Va-va-voom! It’s technically true that Sophia Loren turns 80 at the end of this month. Really, though, she’s ageless—a silver screen legend forever fixed in the popular imagination as Cinecitta’s voluptuous ‘60s pin-up girl, her face an architecture of vaulting brows and bee-stung lips. A great friend of Mr. Valentino’s, Loren was born Sofia Villani Scicolone, and raised in Naples and Rome. Early on, her beauty was her calling card—at fourteen, she placed in the Miss Italia pageant, and soon after was cast as an extra in the film Quo Vadis.

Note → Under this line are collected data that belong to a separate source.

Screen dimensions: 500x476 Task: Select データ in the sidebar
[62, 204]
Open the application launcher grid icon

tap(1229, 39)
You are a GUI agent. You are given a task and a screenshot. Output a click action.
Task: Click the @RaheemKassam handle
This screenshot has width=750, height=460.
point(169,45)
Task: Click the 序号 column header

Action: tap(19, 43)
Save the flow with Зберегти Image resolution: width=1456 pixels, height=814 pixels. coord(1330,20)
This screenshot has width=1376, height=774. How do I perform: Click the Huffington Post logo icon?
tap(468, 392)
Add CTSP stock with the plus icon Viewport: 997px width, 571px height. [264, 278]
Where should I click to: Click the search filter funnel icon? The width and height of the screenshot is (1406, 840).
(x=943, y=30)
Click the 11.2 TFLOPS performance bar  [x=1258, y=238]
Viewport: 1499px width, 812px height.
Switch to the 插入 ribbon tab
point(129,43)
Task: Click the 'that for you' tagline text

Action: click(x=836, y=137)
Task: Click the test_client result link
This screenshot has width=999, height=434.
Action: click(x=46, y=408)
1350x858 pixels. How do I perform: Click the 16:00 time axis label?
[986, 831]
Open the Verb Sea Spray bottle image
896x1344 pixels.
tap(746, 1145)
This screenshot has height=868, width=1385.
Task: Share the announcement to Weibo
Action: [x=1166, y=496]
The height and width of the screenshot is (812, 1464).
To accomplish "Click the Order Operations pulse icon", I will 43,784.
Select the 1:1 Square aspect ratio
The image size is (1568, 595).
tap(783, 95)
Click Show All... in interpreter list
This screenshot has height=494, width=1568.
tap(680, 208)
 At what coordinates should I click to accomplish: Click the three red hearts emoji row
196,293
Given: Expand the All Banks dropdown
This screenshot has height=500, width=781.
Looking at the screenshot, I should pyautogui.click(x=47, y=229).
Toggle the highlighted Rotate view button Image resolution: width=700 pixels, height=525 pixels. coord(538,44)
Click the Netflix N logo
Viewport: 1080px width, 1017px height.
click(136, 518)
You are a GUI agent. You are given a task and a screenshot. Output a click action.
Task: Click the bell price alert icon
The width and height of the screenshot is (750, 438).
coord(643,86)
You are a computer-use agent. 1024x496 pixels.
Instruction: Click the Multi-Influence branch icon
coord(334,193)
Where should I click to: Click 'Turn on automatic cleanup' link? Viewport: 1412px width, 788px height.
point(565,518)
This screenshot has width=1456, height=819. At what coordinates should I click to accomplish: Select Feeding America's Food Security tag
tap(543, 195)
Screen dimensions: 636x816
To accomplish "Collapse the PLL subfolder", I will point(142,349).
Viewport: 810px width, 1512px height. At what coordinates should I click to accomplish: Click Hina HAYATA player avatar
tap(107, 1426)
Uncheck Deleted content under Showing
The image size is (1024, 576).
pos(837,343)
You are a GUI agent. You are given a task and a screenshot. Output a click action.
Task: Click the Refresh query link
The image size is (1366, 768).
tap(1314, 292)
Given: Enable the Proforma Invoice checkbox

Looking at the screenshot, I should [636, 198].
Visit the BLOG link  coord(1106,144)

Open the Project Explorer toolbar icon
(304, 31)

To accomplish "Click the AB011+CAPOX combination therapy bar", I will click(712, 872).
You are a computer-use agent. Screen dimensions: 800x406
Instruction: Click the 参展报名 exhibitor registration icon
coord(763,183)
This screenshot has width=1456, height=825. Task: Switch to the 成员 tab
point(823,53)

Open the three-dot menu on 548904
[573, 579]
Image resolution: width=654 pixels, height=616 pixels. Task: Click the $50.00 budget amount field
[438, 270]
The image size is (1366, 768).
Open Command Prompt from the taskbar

She went on to become Italy’s most renowned actress, known both for her films made in Italy with the likes of Marcello Mastroianni, Vittorio de Sica, and her husband, producer Carlo Ponti, and for her Hollywood roles, such as that of Doña Ximena in El Cid. She won an Academy Award for her gritty performance in De Sica’s Two Women, about a mother trying to protect her young daughter from the horrors of war. Loren had plenty of material to draw from, there: During World War II, her neighborhood was often targeted for bombardment, and she still bears a shrapnel scar on her chin.

 

Half a century later, Loren was onstage at the Academy Awards to collect an honorary award for her contributions to world cinema. She wore Valentino for the occasion—no surprise, given her longstanding relationship with Mr. Valentino, and with the house. In her Cinecitta days, Loren was a regular customer—and in 1992, she joined Mr. Valentino at the opening of the “Valentino: 30 Years of Magic” show at the Seventh Regiment Armory in New York. It was a singular event, with Aretha Franklin, Placido Domingo and Bette Midler singing “Happy Anniversary to You” to Mr. Valentino, Mr. Giammetti and a crowd that included such fashion industry legends as Oscar de la Renta and Pauline Trigere. But nothing could top the vision of Sophia Loren, still va-va-voom in black Valentino, sweeping onstage to receive an award for her world on behalf of abused children. Such is the power of an icon. Happy birthday Sophia!